Let me start by saying that I don’t have a ton of experience with travel (yet). I went on one big trip, spending close to 8 months travelling and working in New Zealand with my best friend. Taking this trip was a huge step for me, especially as I have a history of dealing with anxiety and depression and all of these things that make me want to just stay at home because it’s not as scary.
I’ve been thinking about all of this and I decided that maybe this is something I should write about. So I’ve come up with a list of NUMBER tips that helped me get through such a long backpacking trip.
Before we start, please keep in mind that I am not a professional and these are not going to be for everyone but for me, this is what helped me get through it.
1.Take little pieces of home with you. Whatever that may be. Even just little things that make you smile and remind you of being in a safe place. For me, that came in the form of a Lululemon scarf that I wear all the time. It’s a huge scarf and it has snaps along the side so you can open it up and wrap it around yourself like a blanket. I didn’t have space to bring my own pillows and blankets so the scarf had to do. I was also more dependent on my laptop than I would like to admit. But it was a piece of home that sort of brought my attention back to what was in front of me when I felt myself spinning.

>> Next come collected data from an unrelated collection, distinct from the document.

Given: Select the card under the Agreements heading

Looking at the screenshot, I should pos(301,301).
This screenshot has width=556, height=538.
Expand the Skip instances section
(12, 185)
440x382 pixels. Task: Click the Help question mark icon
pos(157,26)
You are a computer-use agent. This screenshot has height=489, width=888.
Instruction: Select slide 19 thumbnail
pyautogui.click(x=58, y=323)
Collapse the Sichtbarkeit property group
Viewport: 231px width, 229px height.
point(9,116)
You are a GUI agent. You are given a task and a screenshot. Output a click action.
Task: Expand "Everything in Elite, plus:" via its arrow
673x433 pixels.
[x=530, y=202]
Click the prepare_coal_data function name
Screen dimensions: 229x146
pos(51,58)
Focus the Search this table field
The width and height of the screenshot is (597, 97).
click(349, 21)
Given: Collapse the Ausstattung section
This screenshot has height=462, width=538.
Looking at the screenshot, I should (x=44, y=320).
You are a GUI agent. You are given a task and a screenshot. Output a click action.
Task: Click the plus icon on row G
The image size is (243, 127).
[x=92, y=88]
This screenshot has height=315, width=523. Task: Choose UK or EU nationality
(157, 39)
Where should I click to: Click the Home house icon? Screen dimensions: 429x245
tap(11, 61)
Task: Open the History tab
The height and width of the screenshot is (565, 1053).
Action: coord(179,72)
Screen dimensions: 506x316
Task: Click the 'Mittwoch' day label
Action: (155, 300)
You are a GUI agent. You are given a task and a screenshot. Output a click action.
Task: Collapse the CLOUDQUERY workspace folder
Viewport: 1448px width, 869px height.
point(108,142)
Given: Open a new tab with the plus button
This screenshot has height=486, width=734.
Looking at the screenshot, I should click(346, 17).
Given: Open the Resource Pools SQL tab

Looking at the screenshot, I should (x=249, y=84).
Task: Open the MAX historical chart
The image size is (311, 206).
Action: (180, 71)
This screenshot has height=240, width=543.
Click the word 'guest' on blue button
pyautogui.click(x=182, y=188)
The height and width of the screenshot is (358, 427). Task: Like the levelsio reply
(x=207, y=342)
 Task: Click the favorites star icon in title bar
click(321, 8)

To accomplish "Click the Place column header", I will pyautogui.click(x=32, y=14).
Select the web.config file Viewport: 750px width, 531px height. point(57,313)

2.Speaking of my laptop, one lesson I had to learn was to take time for myself. We lived in a hostel, surrounded by people. We worked and lived in a huge hostel and our room housed up to 12 people at any given time. Now, I love these people and I wouldn’t trade them for the world. However, I’ve always had a habit of trying to push myself when I couldn’t handle it. Everyone is going out to the club and I’m on the verge of a panic attack but I go anyway because I don’t want to be the Debbie Downer. But what ends up happening? I have a panic attack and I’m miserable. So I had to learn my limits and stick to them. There is no shame at all in saying, you know what…I don’t have it in me today. I needed to take my laptop and crawl into my bed and watch a show or a movie on Netflix. I needed to be by myself with a cup of tea and shut everyone else out because I needed to bring myself back down to earth. That has to be one of the biggest things I could ever tell you. There is NO SHAME in needing to distance yourself from something when it gets to be too much.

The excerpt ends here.